I don't think the twin crowns make the case look fussy


----------



## rev (Oct 12, 2007)

Apparently so makes it easier to view while diving, alot easier than looking at a black dial in murky conditions

Andy


----------



## rev (Oct 12, 2007)

Found one on ebay USA going for BIN of Â£120 including postage

Seems quite good value

Andy


----------



## PhilM (Nov 5, 2004)

rev said:


> Found one on ebay USA going for BIN of Â£120 including postage
> 
> Seems quite good value
> 
> Andy


Excellent you've found one, question is are you going to pull the trigger on it


----------



## rev (Oct 12, 2007)

PhilM said:


> rev said:
> 
> 
> > Found one on ebay USA going for BIN of Â£120 including postage
> ...


Not sure? the more I look at it the more I want It!

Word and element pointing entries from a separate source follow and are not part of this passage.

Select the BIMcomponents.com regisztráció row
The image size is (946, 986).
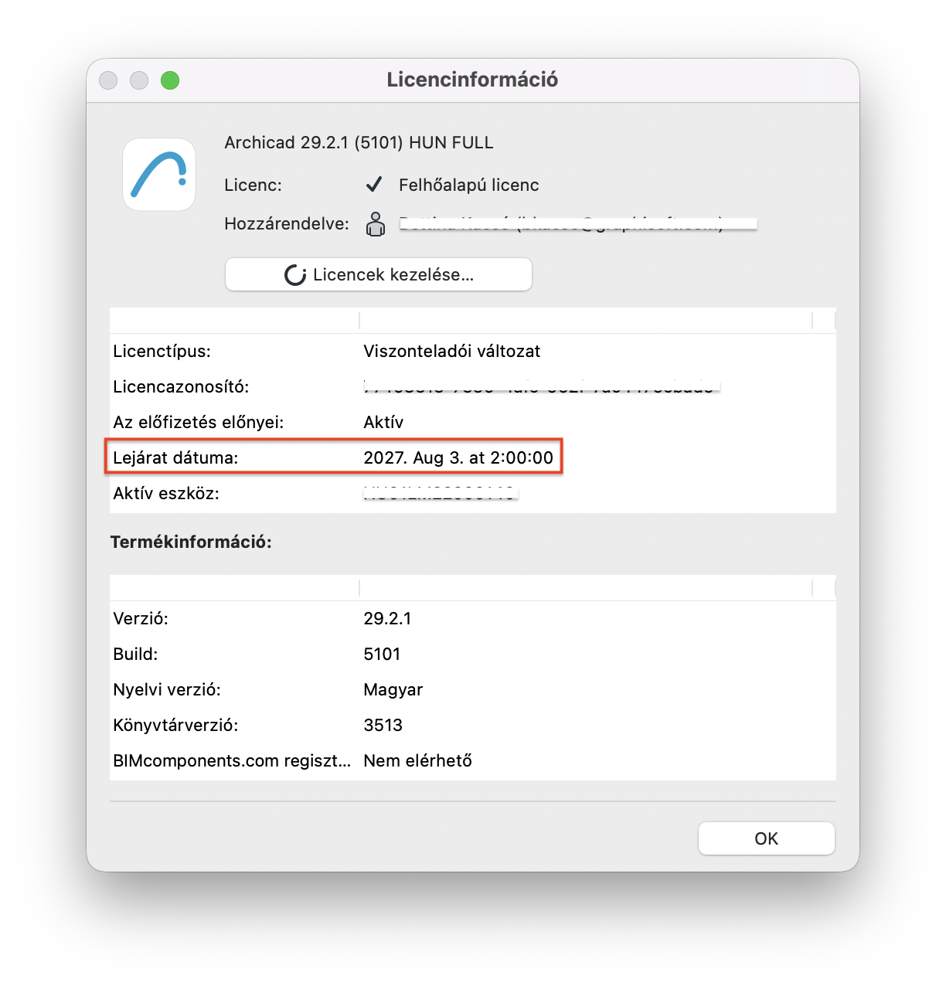tap(473, 761)
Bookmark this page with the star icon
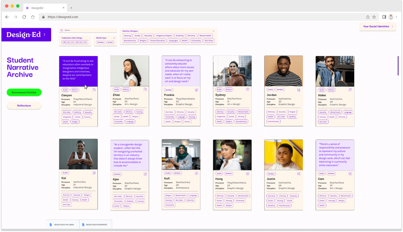 (374, 17)
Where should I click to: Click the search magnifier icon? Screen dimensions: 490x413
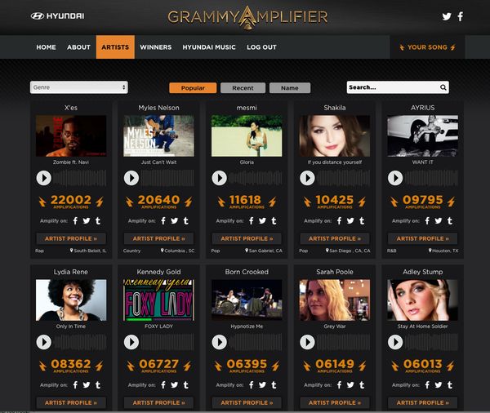pos(443,87)
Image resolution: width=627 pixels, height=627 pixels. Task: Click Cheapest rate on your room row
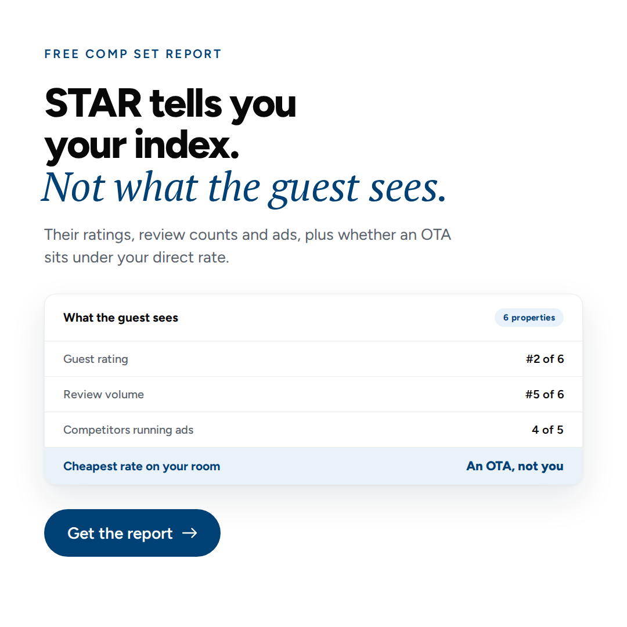click(x=314, y=466)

Must resist...................does look good though

Problem is getting the missus to contribute! apparently I spend to much on my 'obsession'!

Andy


----------



## PhilM (Nov 5, 2004)

rev said:


> Problem is getting the missus to contribute! apparently I spend to much on my 'obsession'!
> 
> Andy


That's the fun part







if she's not playing ball ask her how much she's got sitting around in shoes and handbags


----------



## mrteatime (Oct 25, 2006)

loverly jubilee









looks awesome

mmmmmmmmmm


----------



## rev (Oct 12, 2007)

How long did it take mrteatime to sniff out this orange Seiko! about 5mins!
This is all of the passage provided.